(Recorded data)
******

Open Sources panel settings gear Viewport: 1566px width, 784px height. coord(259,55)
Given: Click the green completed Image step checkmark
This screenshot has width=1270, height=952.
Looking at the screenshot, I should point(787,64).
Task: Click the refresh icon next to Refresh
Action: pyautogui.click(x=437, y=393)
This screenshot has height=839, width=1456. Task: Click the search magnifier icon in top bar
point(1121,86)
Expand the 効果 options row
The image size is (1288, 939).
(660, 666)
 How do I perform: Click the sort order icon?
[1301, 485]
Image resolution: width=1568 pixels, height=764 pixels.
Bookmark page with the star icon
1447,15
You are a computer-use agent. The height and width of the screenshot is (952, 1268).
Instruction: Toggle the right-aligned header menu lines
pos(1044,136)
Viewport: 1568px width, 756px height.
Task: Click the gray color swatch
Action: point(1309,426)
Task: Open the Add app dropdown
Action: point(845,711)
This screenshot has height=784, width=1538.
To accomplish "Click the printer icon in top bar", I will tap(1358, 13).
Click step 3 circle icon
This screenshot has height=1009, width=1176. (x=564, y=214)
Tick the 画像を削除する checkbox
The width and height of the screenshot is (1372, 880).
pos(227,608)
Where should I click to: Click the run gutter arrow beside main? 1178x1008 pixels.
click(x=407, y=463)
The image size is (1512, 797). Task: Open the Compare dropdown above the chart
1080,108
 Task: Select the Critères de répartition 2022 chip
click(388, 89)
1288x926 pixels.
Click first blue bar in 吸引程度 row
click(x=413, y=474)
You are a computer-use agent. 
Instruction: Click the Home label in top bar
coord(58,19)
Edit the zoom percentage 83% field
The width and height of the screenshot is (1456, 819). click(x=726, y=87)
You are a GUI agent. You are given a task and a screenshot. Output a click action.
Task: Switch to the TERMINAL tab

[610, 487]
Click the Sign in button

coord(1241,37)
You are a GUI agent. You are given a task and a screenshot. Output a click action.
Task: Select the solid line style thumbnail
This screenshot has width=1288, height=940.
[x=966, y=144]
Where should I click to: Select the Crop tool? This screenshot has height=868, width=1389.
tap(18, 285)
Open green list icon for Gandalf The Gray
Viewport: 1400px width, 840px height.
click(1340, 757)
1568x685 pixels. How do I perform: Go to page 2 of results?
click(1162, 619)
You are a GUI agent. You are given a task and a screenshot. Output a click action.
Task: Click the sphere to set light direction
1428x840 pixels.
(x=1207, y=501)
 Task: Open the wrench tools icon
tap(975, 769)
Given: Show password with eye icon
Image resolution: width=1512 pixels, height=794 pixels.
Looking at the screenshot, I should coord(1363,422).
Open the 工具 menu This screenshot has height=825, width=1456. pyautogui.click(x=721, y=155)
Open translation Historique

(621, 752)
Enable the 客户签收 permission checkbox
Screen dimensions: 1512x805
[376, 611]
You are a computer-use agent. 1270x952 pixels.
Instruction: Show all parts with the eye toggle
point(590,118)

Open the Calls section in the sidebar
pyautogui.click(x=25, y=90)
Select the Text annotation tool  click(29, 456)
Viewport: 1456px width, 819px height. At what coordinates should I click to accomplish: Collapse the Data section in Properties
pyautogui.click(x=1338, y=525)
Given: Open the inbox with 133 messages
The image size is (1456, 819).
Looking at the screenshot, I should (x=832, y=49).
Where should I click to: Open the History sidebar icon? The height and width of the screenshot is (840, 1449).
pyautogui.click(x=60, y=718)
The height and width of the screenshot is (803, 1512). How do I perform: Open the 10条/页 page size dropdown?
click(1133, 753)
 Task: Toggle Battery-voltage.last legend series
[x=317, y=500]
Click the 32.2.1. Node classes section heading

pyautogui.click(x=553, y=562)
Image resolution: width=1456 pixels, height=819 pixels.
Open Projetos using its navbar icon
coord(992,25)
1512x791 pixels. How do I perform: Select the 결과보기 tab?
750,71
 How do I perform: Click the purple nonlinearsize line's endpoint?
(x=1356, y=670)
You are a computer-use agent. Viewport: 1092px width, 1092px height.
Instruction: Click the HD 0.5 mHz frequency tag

******

Above are the lines; repeat exactly the ones from the line containing "Where should I click to: Select" down to the line containing "Given: Open the inbox with 133 messages", both inclusive.

Where should I click to: Select the Crop tool? This screenshot has height=868, width=1389.
tap(18, 285)
Open green list icon for Gandalf The Gray
Viewport: 1400px width, 840px height.
click(1340, 757)
1568x685 pixels. How do I perform: Go to page 2 of results?
click(1162, 619)
You are a GUI agent. You are given a task and a screenshot. Output a click action.
Task: Click the sphere to set light direction
1428x840 pixels.
(x=1207, y=501)
 Task: Open the wrench tools icon
tap(975, 769)
Given: Show password with eye icon
Image resolution: width=1512 pixels, height=794 pixels.
Looking at the screenshot, I should coord(1363,422).
Open the 工具 menu This screenshot has height=825, width=1456. pyautogui.click(x=721, y=155)
Open translation Historique

(621, 752)
Enable the 客户签收 permission checkbox
Screen dimensions: 1512x805
[376, 611]
You are a computer-use agent. 1270x952 pixels.
Instruction: Show all parts with the eye toggle
point(590,118)

Open the Calls section in the sidebar
pyautogui.click(x=25, y=90)
Select the Text annotation tool  click(29, 456)
Viewport: 1456px width, 819px height. At what coordinates should I click to accomplish: Collapse the Data section in Properties
pyautogui.click(x=1338, y=525)
Given: Open the inbox with 133 messages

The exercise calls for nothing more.